When hiring people to come into your home, diligence is important for many reasons. For starters, if you’re hiring someone to help create your dream kitchen or renovate your bathroom, you want to be sure that you’re not hiring an individual or company that will take your money and run. However, you should avoid hiring bad contractors and other workers for another reason. There’s more at stake than an unfinished project. You also want to avoid theft and possible harm to yourself and family.
Whether you’re looking for construction professionals, plumbers, cleaning personnel, or movers, these are some of the steps to take to ensure your safety when hiring outside help.
1. Do your homework
One simple way to separate professionals from those who may be shady is by researching potential contractors and workers. Jody Costello, home renovation planning expert and founder of the website Contractors From Hell, tells us that you can start with a Google search of the company name and owner’s name, adding “complaints” or “reviews.”
Don’t stop with Google research. Find their social media profiles as well. “Find them on Facebook [and other accounts] and look over their reviews and even personal posts to ensure there aren’t any red flags,” advises Mary Witt of Rainbow International, a restoration service. “In today’s world, those avenues are tremendous resources for customers.”
2. Check licenses
If the job requires a license, Costello recommends checking with your State Contractors License Board. “When hiring contractors to do work in your home, make sure the license number is current, valid, and matches the owner’s name and company exactly.” And if you sign a contract with a corporation whose license is in an individual’s name, she says, you’re basically hiring an unlicensed company.
So why is licensure so important? According to Joan Helen Barton, general contractor and designer at Dirty Girl Construction in Los Angeles, it’s an extra layer of safety right out of the gate. “For example, any licensed general contractor or specialty subcontractor in California—and I assume all states—has already been vetted by the [Contractors State License Board] and the FBI.”
Barton says this means they’ve been fingerprinted and cleared through the FBI database. “Those who have committed criminal acts have to go through a special process with our judicial system to be allowed to carry a license, and, for those who are granted that opportunity, they are put under probationary status for at least a few years,” Barton says.
3. Ask for references
However, Barton says, she doesn’t know if post-license activity is tracked, so it’s still important to check through different avenues. For example, references should be checked. Costello says you should be asking pertinent questions. “Ask references about [the contractor’s] work ethics, behavior in the home, respect for property, and adherence to any requirements you have laid out in written agreements.”
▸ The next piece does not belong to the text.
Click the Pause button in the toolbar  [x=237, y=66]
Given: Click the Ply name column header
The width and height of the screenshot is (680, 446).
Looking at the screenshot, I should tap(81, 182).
4. Meet in person before hiring
To ensure the contractor or another renovation professional is a good fit for you, meet in person prior to hiring them. “Treat it similar to a blind date over a cup of coffee, and if you get a weird feeling, don’t hire them,” Barton says, emphasizing that you should always trust your instincts. If you question your ability to judge someone’s character or don’t want to meet the person alone, invite a friend to come along and help you decide. “If someone seems fishy, they probably are, so be picky and find the right person for you, since there are plenty to choose from,” she adds.